» **ENUNCIADO**
Devuelve sin ningún cambio las líneas del listado que van desde la que contiene "Task: Switch to the ADMIN tab" hasta el final del listado, ambos extremos incluidos.

####################

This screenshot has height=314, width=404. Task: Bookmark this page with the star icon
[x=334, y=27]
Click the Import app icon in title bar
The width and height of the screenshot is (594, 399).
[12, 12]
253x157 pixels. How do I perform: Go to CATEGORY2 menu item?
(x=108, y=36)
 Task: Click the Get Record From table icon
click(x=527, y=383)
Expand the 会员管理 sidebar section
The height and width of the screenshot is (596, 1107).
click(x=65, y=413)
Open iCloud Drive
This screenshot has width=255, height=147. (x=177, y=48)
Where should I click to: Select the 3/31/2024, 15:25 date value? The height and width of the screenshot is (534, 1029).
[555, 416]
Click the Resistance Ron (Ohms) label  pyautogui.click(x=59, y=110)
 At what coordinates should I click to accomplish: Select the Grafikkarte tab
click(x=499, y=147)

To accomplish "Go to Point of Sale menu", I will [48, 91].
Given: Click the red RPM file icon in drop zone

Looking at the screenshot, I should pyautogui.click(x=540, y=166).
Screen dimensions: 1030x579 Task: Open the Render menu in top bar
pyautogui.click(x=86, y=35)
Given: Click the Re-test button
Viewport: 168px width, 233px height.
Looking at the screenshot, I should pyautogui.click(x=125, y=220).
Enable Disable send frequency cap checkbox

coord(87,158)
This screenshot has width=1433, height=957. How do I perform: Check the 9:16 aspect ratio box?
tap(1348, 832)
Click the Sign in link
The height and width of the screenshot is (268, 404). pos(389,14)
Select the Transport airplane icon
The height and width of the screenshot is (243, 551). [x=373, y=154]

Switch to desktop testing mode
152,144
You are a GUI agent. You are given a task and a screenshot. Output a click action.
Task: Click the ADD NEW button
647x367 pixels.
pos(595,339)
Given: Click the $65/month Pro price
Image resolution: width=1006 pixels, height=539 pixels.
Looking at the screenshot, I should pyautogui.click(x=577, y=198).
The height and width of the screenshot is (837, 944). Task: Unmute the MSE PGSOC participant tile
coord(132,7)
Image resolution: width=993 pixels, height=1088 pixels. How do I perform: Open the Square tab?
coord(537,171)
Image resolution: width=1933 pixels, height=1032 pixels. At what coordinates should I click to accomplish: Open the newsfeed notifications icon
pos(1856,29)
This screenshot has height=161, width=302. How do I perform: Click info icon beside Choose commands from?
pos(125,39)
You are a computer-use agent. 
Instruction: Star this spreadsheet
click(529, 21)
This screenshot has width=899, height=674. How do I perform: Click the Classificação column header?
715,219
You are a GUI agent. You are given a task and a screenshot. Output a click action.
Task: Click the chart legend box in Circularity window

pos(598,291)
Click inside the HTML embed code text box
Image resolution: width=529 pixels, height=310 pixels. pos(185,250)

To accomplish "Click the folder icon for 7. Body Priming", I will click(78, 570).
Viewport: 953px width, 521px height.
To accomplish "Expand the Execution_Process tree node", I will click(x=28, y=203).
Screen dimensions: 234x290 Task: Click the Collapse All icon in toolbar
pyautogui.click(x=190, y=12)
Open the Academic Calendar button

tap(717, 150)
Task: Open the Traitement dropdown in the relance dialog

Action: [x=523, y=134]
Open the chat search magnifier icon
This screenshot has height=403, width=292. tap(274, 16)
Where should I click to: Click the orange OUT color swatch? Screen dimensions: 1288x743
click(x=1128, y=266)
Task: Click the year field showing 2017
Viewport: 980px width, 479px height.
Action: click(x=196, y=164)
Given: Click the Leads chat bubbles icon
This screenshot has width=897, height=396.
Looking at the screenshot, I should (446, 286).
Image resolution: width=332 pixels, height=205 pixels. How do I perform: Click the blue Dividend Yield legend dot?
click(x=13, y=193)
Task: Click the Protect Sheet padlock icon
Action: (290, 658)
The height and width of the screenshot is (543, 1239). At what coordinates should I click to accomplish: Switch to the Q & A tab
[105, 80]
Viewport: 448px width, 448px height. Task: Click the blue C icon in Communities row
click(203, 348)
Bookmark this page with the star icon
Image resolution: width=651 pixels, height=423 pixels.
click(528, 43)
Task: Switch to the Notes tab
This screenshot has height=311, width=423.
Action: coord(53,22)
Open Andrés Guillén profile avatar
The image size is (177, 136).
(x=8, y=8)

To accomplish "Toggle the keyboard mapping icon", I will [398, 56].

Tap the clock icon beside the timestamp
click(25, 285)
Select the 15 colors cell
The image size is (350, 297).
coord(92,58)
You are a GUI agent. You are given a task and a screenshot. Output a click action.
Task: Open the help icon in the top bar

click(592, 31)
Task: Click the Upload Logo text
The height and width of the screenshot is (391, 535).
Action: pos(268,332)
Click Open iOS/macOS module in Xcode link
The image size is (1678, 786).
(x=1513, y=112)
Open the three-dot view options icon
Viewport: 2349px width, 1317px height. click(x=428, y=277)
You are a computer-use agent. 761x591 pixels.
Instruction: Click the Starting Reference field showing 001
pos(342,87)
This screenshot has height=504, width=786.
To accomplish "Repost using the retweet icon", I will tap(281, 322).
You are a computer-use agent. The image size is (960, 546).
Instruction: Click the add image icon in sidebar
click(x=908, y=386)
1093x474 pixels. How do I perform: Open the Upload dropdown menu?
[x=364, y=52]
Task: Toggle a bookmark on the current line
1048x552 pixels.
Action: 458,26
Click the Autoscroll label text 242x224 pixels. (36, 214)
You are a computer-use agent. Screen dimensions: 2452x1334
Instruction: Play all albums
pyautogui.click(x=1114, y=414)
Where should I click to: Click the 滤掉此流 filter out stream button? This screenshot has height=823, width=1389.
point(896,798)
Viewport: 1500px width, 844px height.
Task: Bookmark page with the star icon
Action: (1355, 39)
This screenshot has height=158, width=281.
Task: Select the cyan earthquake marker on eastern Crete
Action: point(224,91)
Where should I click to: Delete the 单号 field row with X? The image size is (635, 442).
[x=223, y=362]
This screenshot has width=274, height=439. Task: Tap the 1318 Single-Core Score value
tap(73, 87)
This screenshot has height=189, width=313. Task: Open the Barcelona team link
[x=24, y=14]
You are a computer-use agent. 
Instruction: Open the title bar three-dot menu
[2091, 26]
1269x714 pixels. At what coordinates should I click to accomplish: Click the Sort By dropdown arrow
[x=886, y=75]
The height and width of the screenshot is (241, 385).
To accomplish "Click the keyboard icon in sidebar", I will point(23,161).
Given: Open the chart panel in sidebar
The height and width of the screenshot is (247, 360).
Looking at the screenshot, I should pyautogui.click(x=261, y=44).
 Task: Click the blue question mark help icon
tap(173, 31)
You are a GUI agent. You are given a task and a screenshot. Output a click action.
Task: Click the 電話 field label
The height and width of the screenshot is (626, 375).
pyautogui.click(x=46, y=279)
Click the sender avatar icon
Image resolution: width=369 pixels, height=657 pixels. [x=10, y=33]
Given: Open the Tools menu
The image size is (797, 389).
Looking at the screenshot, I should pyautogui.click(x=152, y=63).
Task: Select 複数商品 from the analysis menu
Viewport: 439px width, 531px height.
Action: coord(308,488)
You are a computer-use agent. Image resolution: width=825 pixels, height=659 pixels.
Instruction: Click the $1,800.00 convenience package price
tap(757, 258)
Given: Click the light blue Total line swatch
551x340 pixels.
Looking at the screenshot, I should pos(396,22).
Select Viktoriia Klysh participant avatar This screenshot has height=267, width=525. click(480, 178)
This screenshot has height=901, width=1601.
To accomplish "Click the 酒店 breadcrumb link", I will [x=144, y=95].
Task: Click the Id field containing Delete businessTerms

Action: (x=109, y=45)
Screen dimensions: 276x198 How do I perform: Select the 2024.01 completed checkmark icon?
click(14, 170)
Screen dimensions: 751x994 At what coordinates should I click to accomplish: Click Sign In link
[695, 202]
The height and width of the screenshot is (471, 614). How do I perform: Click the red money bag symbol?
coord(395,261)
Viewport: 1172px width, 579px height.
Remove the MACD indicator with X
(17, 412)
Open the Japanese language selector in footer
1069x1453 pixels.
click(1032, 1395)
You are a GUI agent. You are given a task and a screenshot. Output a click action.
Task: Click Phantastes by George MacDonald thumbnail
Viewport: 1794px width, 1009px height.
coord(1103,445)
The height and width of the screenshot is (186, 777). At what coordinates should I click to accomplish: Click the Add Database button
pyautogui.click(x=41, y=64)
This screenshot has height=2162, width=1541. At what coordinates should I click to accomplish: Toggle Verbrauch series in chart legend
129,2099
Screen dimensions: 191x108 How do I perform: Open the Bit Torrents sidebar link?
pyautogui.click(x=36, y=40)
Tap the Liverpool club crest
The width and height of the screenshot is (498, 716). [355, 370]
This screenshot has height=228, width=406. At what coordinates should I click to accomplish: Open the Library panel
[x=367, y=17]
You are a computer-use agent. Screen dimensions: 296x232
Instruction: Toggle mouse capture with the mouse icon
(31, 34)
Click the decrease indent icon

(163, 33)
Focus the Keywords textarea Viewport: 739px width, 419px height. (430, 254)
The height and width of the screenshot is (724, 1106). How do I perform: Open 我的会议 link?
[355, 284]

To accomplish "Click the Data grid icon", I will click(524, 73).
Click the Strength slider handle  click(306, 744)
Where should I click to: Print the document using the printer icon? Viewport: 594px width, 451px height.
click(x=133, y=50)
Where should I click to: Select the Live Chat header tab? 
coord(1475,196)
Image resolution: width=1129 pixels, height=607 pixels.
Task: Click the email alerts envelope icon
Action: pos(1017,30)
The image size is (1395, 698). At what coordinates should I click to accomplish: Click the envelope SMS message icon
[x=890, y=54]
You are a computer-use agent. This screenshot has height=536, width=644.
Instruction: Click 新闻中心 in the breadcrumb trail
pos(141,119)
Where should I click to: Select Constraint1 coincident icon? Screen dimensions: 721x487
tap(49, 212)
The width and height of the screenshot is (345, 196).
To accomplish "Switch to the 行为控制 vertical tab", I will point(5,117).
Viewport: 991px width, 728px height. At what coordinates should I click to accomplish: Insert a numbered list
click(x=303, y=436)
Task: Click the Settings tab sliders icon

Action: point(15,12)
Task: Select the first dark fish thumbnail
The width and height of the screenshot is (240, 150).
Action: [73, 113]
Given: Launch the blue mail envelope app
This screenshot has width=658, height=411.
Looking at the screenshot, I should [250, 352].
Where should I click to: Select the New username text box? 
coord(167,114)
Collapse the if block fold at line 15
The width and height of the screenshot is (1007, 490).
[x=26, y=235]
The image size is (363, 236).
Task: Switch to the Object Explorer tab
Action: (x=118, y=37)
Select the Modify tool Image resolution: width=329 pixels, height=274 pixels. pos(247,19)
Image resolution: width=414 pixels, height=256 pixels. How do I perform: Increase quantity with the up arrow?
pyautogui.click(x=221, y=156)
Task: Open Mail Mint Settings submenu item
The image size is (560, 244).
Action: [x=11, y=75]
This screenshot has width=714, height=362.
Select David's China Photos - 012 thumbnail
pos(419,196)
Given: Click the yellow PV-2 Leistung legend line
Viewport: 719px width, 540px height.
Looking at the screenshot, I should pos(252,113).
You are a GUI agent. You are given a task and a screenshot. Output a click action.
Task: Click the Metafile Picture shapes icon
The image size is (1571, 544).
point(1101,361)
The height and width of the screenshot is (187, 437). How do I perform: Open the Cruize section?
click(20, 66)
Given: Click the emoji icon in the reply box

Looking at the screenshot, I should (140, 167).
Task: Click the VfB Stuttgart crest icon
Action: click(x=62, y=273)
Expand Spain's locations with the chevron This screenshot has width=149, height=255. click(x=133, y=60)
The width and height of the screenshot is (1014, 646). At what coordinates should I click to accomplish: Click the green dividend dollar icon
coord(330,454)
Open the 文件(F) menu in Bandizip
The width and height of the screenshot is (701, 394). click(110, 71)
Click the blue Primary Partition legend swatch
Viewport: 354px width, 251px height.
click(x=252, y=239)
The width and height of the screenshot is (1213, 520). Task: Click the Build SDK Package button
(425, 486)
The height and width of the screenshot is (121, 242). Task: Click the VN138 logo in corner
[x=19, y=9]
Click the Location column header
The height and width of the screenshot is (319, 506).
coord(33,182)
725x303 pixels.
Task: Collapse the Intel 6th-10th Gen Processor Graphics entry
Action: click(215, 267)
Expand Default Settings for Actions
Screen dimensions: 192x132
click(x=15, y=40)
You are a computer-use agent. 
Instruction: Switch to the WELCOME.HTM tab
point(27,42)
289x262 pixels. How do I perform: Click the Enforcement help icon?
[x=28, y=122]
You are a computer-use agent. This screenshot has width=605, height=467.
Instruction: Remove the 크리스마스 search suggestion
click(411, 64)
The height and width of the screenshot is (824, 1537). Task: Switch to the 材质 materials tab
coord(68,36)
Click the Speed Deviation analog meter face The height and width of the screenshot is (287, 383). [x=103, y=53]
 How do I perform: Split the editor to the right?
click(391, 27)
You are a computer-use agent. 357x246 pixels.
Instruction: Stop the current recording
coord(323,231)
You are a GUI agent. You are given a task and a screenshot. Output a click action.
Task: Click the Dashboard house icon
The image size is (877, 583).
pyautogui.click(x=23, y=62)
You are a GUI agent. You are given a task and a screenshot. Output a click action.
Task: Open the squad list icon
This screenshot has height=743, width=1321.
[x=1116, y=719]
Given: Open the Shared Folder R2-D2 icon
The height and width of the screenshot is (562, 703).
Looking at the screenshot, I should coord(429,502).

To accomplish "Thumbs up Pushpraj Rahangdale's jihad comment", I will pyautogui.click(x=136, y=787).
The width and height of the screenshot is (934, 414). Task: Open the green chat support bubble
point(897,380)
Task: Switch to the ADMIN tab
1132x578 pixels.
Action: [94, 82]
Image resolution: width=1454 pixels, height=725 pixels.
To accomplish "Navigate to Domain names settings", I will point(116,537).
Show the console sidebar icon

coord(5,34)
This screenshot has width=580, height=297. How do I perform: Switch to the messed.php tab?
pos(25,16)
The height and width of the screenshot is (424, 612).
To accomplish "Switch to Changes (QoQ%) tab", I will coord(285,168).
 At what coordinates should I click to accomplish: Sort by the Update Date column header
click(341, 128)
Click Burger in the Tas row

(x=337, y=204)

####################

» **RESULTADO DEL EJERCICIO**
Task: Switch to the ADMIN tab
1132x578 pixels.
Action: [94, 82]
Image resolution: width=1454 pixels, height=725 pixels.
To accomplish "Navigate to Domain names settings", I will point(116,537).
Show the console sidebar icon

coord(5,34)
This screenshot has width=580, height=297. How do I perform: Switch to the messed.php tab?
pos(25,16)
The height and width of the screenshot is (424, 612).
To accomplish "Switch to Changes (QoQ%) tab", I will coord(285,168).
 At what coordinates should I click to accomplish: Sort by the Update Date column header
click(341, 128)
Click Burger in the Tas row

(x=337, y=204)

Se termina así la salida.